そんな峠の頂には何軒かの茶屋がある。トキナーから登ること二時間、荷馬車で峠道を操ったルアンも、それを引いた馬も、茶屋で一呼吸入れないと疲れてしまっていた。
「ああ、疲れた。別に俺が荷馬車を引いてる訳じゃないけど、峠道は気をつかうよ」
馬に水と餌を与えたルアンが、苦笑いをしながらサラのもとへとやって来る。先に茶店に入っていたサラは、焼き上がったばかりのアップルパイの半分と、レモンと蜂蜜の混ざった飲み物をルアンの前に差し出した。
「本当ですねルアン様。途中の谷底の見える場所、あそこは見てるだけでも怖かったですよ! 薄暗くなってからなんて絶対に通りたくないです」
「あそこは向こうから馬車が来たらヒヤヒヤだよ。おっ、これレモンの炭酸水だな、これを飲むとマルティエに来たって感じがするんだよなあ」
大陸の南では天然の炭酸水が豊富に採れ、海に近い場所では柑橘類も栽培されている。その二つを組み合わせた飲み物は南の地方の名産でもあり、お茶の時間にはよく出る飲み物だった。
「アデリーでは炭酸水は貴重ですから、私は飲んだのがこれで二回目です。この味、なんだか疲れが飛んでいくようですね」
ガラス製のグラスに浮かぶレモンの切れ端を木のスプーンでかき混ぜながら、サラが嬉しそうに言った。

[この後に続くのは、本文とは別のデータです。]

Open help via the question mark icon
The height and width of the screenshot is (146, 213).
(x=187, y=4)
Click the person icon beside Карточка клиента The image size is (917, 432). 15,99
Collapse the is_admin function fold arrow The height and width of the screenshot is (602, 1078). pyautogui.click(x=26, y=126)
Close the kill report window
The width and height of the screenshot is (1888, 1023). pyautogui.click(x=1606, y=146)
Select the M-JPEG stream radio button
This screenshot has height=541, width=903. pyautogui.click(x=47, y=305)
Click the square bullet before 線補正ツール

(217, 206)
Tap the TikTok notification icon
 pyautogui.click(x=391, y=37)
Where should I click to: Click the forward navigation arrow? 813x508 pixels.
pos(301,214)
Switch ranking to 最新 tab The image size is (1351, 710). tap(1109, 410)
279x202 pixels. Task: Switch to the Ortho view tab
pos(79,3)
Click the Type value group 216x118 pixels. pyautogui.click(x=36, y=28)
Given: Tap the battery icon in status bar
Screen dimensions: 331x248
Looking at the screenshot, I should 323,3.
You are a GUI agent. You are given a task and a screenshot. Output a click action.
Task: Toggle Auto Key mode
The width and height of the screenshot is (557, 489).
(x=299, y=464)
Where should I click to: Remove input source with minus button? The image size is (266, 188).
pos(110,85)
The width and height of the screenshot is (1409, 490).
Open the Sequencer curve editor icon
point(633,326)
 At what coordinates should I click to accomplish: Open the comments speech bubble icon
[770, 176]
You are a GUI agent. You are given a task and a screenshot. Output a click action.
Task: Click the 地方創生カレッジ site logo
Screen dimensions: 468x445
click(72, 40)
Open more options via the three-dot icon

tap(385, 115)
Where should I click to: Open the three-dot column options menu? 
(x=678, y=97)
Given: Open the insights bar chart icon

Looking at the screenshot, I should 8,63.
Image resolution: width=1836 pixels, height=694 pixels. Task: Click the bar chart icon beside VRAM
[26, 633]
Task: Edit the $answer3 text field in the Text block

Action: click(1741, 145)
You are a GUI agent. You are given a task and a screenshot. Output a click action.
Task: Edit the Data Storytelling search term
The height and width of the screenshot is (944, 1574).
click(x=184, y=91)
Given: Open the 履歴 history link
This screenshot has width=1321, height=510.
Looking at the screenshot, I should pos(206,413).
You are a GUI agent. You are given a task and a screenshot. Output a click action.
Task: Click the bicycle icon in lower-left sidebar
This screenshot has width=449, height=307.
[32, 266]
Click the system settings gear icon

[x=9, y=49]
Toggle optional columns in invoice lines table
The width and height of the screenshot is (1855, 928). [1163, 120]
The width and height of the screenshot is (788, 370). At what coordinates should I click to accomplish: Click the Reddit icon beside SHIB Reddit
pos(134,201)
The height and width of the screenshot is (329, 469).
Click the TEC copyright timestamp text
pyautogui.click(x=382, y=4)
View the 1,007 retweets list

ルアンはルアンでレモンの炭酸水を飲み干し、残ったレモンの切れ端を眺めながらポツリと呟く。
「レモンか……、あいつ元気にしてるのかな……」
「え? あいつ?」
「ああ、いや、いまから行く得意先の人のこと。レブラルタに着いたらそこに行くから、ちょっと思い出してさ。一年半ぶり、かな」
別にルアンが隠すようなことを言っている訳ではないと思いつつも、サラはその言い方に少しばかりの不満を覚えた。なぜだかルアンが少し視線を外したのも引っかかる。しかし結局サラは、『その人って、どんな方ですか?』とルアンに聞くこともできず、パイを一口で食べたルアンの「美味い美味い、このアップルパイもう一つ頼もう」という言葉でその場は流れてしまったのだった。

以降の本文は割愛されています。